The letters start three years after Vincent began working at the art dealers Goupil & Cie. He begins his career in the Hague and then is transferred to the London branch in June 1873. Vincent eventually loses his job with the art dealers and spends some time working as a teacher before returning to the Netherlands and working in a bookshop. This period, when he loses his job in London and returns to the Netherlands to work in a bookshop, is Vincent's religious period and his letters are full of his plans to follow his father into his noble position as a clergyman. During a period working as an evangelist in a mining village in Belgium, Vincent decides to become an artist. The letters have not been as full of art as I would have expected (he mentions his predilection for Ingres paper (a type of drawing paper), live models for his drawings and the problems of finding a suitable studio), but I think that the focus on art and painting will increase in the second half of the collection, now that he has abandoned his religious leanings and his infatuation with his cousin Kee Vos.

Almost thirty pages of the book are taken up by Vincent's love problems. He falls violently in love with his widowed cousin Kee, who tells him that she could never be with him.

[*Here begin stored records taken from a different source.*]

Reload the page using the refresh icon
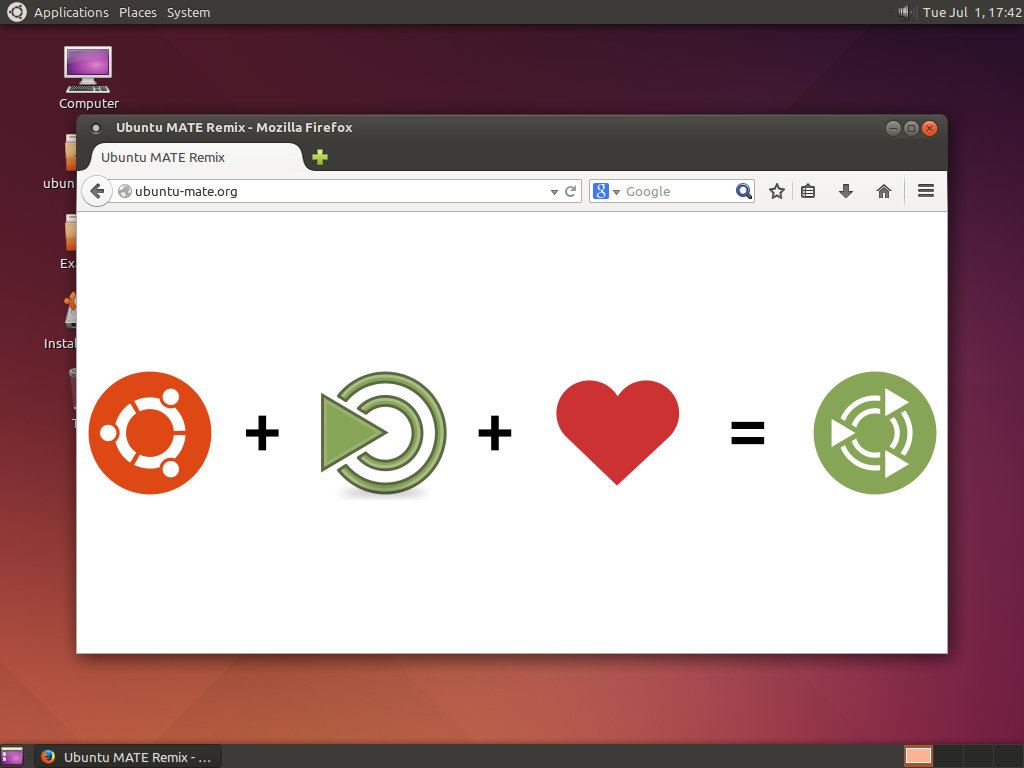This screenshot has width=1024, height=768. pos(570,191)
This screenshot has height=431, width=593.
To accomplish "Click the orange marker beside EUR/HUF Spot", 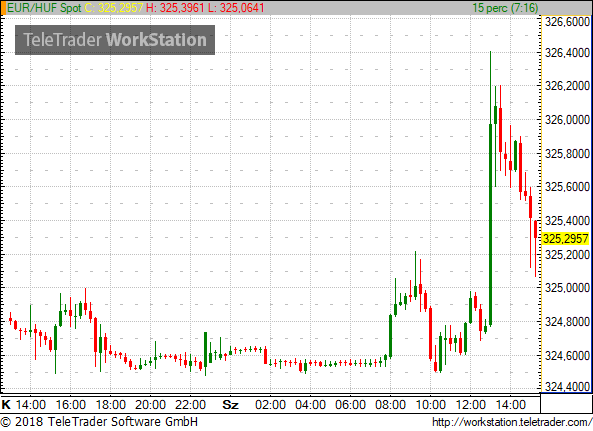I will (3, 8).
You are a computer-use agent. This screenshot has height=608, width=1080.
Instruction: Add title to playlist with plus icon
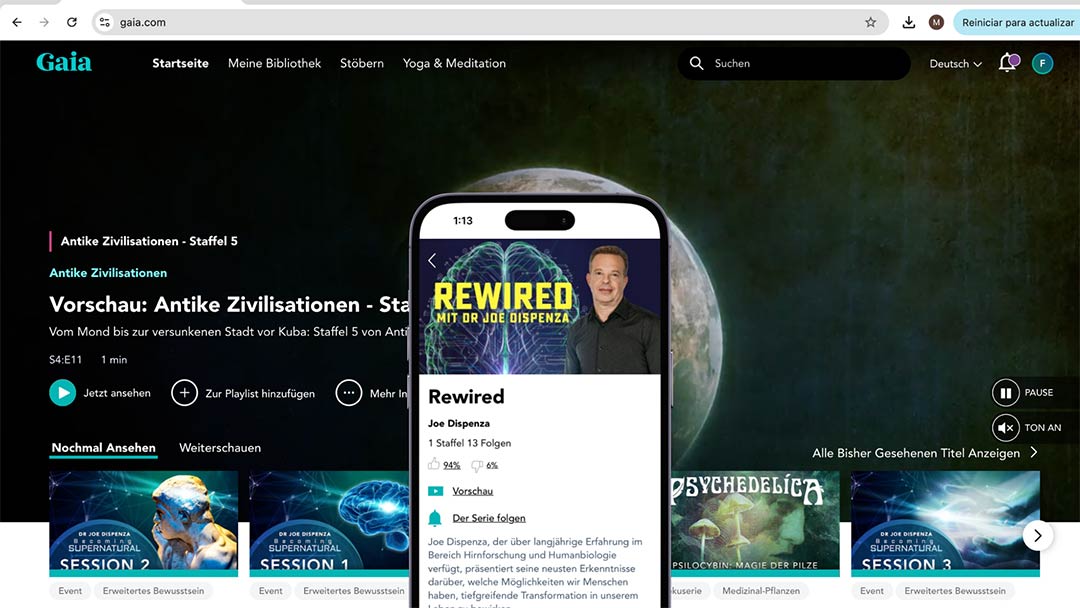[184, 393]
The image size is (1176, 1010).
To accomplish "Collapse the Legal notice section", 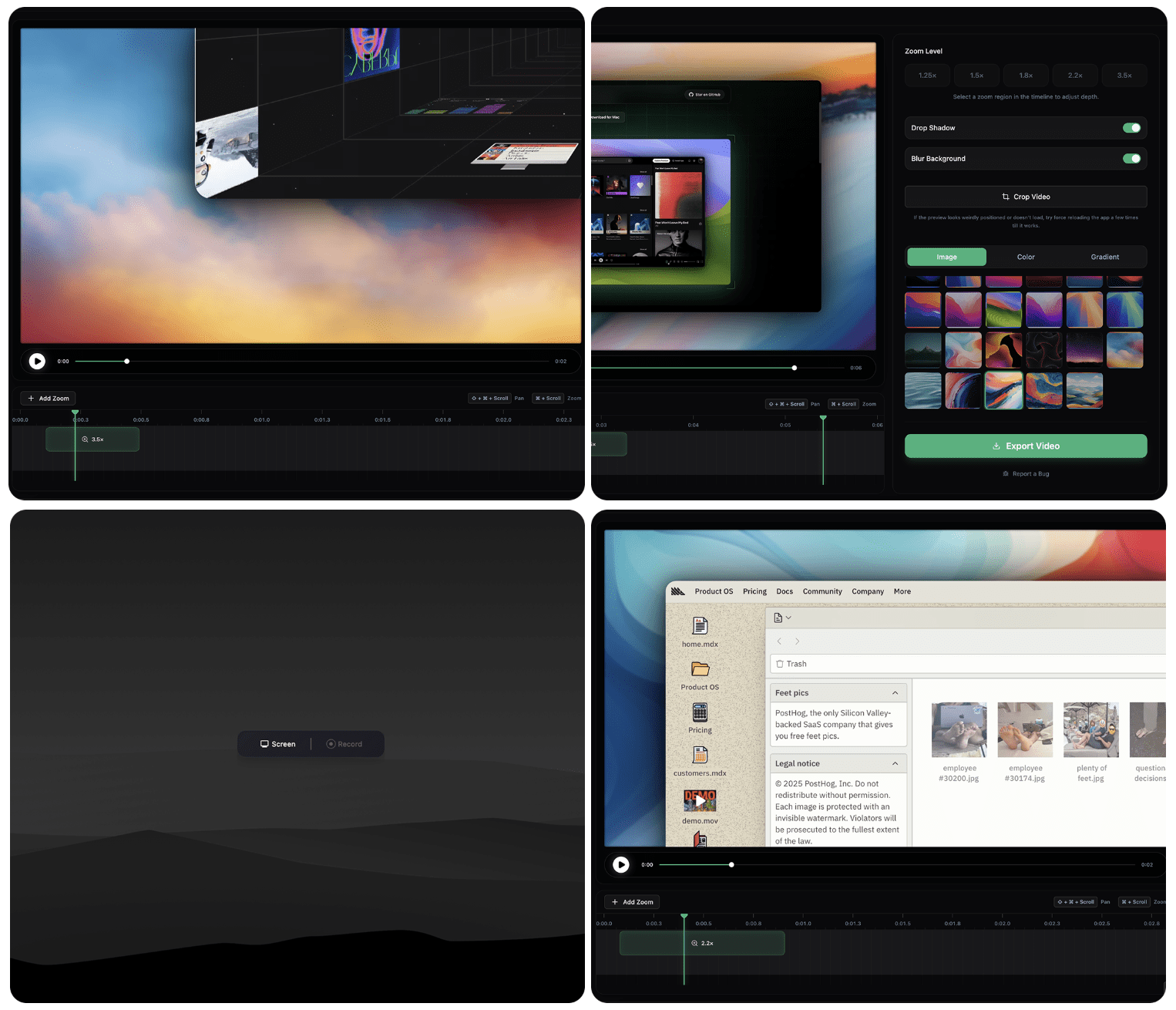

Despite this setback, Vincent continues to ask her father for her hand in marriage and the letters of this period detail his perseverance in the face of adversity and his family's increasing discomfort in the face of his obsession.

These letters seem to contain all sorts of thoughts and feelings that many others might choose to write in a diary rather than in a letter. Vincent seemed to recognise the dramatic and revelatory nature of his letters, as in one letter he writes,
"Write to me soon and try to separate the wheat from the chaff in my letters. If there is some good in them, some truth, tant mieux,* but there is, of course, much in them that is more or less wrong or exaggerated perhaps, without my always being aware of it."
* So much the better.

It is this, I suppose, that makes the letters so readable.